Elliott Wave Update ~ 2 April 2013

Per Prechter's Elliott Wave Principle, he mentions that oftentimes counting waves is not clear at all timescales. He makes the point that if uncertainty exists, then just count what you can that does make sense at the moment. I'll give you 5 examples on differing timescales. Some cases are stronger than others, but the point is they all fit the most rules and guidelines of the total Elliott Wave Theory.

I was just as surprised (maybe disappointed)  as most bears that the market has managed new highs under such deteriorating fundamental conditions.  Yet being an EW theorist at least I can accept that the market is certainly capable of producing wave forms and patterns that explain this behavior.

There exists a long term peak-to-peak chart line that has connected three times in 13 years. This line, at least for the moment, is important. How the market reacts to this line will be telling and likely for the long term as a result.  We have a potential EW count that accounts for this trendline - the mega expanding Supercycle triangle. However, this is not our primary count.  Yet even so, the expanding mega-pattern exists and we need to respect its potential next wave move which would be a viscous downward [E] wave.

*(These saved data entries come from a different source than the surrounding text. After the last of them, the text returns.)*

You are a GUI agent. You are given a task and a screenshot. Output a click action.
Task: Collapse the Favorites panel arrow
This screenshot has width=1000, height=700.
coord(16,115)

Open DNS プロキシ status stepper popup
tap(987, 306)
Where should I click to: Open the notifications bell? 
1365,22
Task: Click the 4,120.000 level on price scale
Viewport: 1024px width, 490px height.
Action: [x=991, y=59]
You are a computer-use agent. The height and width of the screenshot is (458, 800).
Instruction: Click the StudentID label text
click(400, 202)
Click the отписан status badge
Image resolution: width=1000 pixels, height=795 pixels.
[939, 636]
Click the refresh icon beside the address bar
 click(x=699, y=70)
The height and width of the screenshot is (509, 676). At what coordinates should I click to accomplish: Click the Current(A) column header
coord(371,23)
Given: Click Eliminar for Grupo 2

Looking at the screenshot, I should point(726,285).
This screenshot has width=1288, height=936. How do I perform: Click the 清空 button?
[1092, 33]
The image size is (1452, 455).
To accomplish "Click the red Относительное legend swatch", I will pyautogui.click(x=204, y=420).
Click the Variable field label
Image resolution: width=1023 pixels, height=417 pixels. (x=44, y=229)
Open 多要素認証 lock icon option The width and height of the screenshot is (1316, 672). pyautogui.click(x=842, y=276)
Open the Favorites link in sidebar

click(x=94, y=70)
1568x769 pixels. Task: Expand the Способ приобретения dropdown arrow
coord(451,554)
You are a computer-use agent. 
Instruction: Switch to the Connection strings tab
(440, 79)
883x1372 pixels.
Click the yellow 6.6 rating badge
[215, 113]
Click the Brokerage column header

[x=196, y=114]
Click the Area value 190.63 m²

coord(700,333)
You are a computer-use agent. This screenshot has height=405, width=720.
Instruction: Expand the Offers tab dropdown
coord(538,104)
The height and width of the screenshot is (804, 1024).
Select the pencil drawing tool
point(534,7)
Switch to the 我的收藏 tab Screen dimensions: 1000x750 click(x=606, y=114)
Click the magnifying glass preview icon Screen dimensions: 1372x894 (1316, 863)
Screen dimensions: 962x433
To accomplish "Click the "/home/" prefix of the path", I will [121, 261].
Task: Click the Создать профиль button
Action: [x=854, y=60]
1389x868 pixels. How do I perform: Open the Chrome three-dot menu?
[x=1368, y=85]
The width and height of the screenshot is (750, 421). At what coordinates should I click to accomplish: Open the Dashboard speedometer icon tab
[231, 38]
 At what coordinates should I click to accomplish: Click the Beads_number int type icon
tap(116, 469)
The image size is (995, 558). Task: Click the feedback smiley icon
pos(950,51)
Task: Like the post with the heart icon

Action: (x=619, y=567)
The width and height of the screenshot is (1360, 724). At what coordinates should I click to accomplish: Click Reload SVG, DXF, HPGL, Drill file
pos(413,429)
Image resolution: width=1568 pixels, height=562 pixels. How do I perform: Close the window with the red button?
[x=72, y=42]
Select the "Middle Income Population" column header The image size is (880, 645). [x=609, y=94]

The other pattern that is valid is our primary count of a cycle wave b within what is shaping up to be a large Supercycle wave expanded flat pattern. This wave count actually has more bearish implications than that of the large mega-expanding triangle.   Its downward potential is much greater in price than the mega-triangle count. However the cycle wave b has been a difficult count yet we can count it validly (triple zigzag for now)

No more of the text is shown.